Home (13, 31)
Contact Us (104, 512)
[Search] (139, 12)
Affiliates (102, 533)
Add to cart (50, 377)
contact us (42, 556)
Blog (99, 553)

• • • •

Required work: Reproduce word for word the lines of the records starting at the one that contains "Contact Us (104, 512)" and ending at the final line of the records, with both included.

In response:
Contact Us (104, 512)
[Search] (139, 12)
Affiliates (102, 533)
Add to cart (50, 377)
contact us (42, 556)
Blog (99, 553)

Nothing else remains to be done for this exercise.